Philippines' Marcos Signs 15-Year Malampaya Gas Contract Renewal

(Reuters) — Philippine President Ferdinand Marcos Jr. on Monday signed an agreement extending the production contract for the country's Malampaya natural gas block by 15 years and allowing the operator to drill new wells as it seeks to boost output.

The Malampaya gas field off Palawan province, in an area of the South China Sea not claimed by China, has fueled four power plants owned by First Gen Corp. that supply about 2,000 megawatts to the main Luzon Island.

It had also fueled San Miguel Corp.'s 1,200 MW Ilijan power plant until a supply contract expired last year.

The current 25-year contract covering Malampaya operations is set to expire in February 2024. With its annual output dwindling, the gas field is estimated to run dry by 2027.

"As we renew, we optimistically look forward to the continued production and utilization of the remaining reserves of the Malampaya gas field, as well as further exploration and development of its untapped potential," Marcos said in a statement.

Prime Infrastructure Capital Inc, the privately-held company of Philippine tycoon Enrique Razon which owns the 45% operating interest in the Malampaya project, aims to put new wells into commercial operation in 2026.

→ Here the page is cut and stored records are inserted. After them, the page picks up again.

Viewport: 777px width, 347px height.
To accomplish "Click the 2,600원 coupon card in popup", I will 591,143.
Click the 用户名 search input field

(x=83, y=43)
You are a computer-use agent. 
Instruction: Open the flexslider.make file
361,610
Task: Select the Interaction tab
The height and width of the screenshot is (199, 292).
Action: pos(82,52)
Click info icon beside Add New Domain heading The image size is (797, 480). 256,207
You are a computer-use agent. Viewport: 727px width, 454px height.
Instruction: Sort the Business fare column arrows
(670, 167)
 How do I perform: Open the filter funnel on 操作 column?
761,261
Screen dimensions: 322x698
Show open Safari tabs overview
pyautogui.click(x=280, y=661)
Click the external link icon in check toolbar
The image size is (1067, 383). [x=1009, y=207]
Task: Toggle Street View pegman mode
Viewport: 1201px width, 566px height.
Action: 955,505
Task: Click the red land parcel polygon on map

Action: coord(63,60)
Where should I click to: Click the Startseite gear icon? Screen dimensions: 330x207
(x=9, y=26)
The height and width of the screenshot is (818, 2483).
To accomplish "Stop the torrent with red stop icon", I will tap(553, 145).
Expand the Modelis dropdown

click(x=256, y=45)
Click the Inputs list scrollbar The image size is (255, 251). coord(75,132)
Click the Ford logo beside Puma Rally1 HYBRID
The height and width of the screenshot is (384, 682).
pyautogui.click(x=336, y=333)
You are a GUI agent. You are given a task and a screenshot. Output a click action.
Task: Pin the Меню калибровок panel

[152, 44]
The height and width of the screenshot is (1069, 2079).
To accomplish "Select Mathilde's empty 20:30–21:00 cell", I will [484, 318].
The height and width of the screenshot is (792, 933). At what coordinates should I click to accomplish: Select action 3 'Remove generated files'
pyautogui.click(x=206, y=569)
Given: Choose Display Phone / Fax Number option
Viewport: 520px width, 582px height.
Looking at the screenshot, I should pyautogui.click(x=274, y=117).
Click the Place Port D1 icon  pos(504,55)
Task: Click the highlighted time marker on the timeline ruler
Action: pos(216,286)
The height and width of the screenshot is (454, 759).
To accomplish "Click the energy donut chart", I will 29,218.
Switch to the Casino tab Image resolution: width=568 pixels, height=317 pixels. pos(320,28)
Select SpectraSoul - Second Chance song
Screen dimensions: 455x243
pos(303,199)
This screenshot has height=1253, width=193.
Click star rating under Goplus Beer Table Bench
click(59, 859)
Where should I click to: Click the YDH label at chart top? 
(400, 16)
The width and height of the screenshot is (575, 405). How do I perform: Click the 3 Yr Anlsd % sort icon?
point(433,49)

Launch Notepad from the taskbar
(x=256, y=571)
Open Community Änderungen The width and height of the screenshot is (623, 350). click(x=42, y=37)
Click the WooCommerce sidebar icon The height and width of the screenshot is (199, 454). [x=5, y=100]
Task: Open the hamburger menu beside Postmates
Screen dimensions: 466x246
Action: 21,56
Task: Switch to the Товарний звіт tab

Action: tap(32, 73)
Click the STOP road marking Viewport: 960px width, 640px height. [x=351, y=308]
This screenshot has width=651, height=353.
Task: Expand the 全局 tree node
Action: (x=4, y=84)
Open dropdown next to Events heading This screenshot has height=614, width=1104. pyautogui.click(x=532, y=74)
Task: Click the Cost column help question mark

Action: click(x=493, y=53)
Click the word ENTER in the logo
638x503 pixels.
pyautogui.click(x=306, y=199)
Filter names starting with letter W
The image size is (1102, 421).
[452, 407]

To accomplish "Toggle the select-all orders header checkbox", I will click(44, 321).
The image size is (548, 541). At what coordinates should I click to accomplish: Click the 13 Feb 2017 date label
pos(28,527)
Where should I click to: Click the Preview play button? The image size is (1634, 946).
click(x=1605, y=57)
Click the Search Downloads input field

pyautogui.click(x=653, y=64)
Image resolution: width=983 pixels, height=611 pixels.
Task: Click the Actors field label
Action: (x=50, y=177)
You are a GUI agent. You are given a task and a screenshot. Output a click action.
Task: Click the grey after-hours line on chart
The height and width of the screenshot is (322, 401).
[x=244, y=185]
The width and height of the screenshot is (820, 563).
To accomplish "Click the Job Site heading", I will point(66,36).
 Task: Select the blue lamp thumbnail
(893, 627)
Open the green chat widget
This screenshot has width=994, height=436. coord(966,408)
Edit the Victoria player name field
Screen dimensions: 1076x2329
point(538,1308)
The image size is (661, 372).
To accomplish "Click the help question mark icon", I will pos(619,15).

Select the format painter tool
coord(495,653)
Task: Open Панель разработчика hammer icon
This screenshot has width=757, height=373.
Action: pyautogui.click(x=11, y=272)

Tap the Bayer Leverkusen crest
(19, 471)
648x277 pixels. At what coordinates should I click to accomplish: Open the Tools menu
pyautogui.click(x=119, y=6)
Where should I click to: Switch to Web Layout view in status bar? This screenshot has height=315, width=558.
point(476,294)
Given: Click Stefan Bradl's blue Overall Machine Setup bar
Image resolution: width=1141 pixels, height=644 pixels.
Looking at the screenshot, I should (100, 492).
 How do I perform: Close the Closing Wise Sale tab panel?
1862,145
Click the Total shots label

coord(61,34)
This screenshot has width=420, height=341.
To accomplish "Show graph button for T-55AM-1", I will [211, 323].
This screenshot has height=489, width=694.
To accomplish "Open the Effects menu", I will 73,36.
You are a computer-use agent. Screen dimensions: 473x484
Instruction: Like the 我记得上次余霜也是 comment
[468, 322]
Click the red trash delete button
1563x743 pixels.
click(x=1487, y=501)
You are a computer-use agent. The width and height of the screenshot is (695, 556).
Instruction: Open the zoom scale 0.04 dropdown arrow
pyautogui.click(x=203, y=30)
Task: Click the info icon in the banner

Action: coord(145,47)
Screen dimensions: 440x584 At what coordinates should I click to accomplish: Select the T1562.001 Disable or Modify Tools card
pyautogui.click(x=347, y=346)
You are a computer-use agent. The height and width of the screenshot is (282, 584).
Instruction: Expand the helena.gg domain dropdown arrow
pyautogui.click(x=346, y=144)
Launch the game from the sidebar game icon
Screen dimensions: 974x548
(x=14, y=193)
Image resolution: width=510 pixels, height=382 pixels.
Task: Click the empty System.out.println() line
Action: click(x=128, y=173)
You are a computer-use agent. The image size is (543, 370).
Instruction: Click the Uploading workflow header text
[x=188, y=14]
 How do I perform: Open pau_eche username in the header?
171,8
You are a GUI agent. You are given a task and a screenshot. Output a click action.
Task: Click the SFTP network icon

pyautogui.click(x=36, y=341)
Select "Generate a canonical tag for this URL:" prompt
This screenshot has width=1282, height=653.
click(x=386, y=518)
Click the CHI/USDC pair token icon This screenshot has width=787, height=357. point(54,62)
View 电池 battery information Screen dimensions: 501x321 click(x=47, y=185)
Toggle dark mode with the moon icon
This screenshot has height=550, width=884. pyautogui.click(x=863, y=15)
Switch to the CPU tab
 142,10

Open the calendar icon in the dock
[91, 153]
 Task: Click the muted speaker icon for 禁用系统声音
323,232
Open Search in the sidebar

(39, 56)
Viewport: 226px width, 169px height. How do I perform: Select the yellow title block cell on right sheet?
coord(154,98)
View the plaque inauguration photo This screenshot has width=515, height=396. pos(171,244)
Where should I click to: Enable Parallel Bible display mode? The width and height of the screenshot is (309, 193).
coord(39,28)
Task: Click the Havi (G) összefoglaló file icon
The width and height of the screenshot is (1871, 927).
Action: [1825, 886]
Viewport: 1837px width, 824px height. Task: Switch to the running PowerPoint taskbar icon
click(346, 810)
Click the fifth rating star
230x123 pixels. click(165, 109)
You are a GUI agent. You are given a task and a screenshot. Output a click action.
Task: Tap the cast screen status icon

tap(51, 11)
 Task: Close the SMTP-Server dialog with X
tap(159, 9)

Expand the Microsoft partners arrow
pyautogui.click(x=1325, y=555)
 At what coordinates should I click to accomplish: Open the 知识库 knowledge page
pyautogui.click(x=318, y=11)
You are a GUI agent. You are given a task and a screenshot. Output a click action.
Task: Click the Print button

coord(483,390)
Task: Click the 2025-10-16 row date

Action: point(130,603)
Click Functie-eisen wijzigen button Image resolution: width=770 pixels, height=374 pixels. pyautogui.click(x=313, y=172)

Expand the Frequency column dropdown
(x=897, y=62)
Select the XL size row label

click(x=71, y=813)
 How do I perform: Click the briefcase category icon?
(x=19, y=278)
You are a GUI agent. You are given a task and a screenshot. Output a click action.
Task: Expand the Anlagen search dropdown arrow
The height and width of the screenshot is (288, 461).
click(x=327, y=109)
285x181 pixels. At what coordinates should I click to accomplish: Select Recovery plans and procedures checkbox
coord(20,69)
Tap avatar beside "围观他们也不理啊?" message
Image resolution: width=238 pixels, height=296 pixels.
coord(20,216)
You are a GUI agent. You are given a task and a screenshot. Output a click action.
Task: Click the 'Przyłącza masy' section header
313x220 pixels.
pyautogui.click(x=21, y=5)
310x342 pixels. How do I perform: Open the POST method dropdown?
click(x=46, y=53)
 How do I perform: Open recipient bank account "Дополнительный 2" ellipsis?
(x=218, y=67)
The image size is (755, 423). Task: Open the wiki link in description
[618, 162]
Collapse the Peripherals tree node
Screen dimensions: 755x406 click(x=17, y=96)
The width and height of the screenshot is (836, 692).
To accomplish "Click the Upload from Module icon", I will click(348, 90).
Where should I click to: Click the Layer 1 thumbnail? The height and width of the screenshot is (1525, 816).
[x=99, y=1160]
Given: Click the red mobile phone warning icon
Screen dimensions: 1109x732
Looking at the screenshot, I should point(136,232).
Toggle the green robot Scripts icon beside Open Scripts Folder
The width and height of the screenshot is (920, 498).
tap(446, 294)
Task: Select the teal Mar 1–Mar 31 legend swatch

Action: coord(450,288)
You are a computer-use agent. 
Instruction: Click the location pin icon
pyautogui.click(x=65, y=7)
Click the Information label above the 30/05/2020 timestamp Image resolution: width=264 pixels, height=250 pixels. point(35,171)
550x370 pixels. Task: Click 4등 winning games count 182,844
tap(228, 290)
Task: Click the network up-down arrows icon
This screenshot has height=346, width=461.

The company is also seeking other fields around Malampaya to ensure long-term gas output, chief executive Guillaume Lucci told Reuters in March.

The Department of Energy, in a statement, said the consortium involved in the contract renewal, which includes state-owned Philippine National Oil Company with a 10% interest and UC38 LLC of the Udenna Group with a 45% stake, is required to drill at least two wells between 2024 and 2029.

As Malampaya's output declines, however, the Southeast Asian country has opened its doors to LNG imports, ensuring continued operations of existing gas-fired power plants.